All of the data, word for word and free of pictures, is the expected result.

===== Recorded information

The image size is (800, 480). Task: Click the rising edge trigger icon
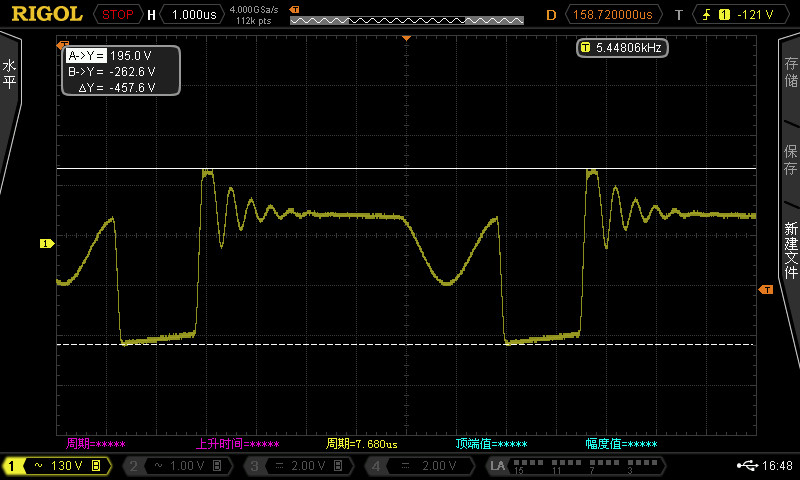(x=705, y=15)
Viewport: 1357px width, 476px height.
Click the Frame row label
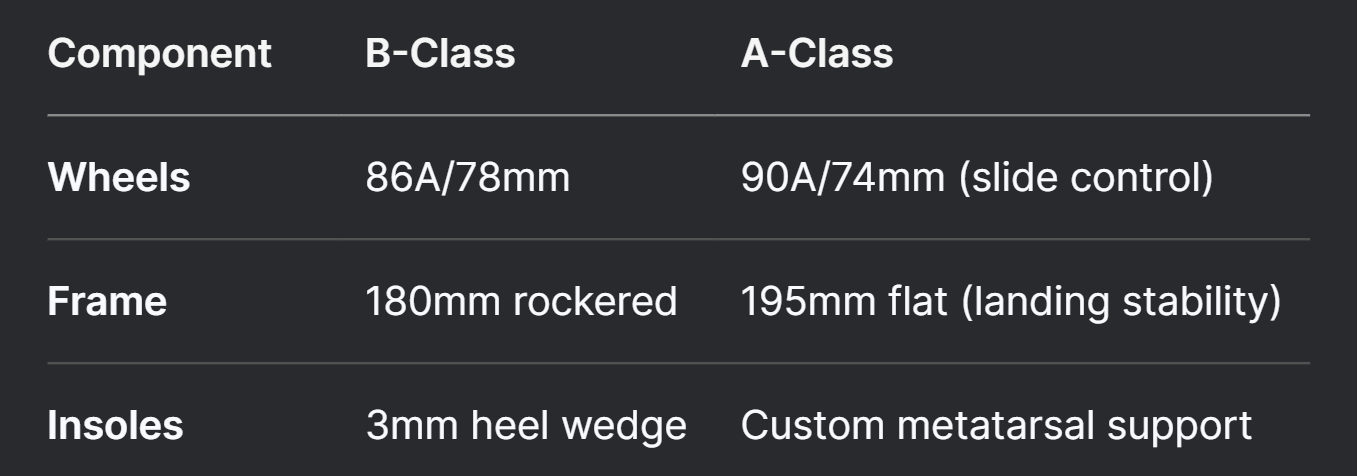pyautogui.click(x=107, y=301)
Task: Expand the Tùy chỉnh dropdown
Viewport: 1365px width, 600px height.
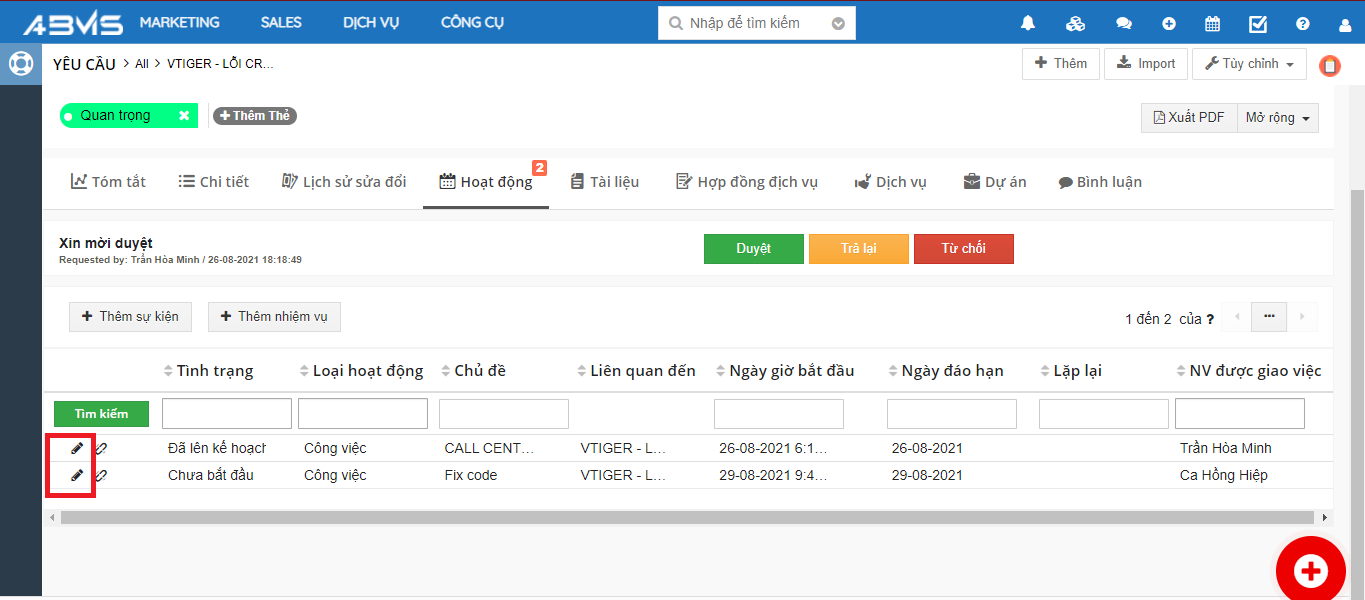Action: coord(1249,64)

==========

### Solution to this task
The image size is (800, 480). Task: Click the rising edge trigger icon
(x=705, y=15)
Viewport: 1357px width, 476px height.
Click the Frame row label
pyautogui.click(x=107, y=301)
Task: Expand the Tùy chỉnh dropdown
Viewport: 1365px width, 600px height.
Action: coord(1249,64)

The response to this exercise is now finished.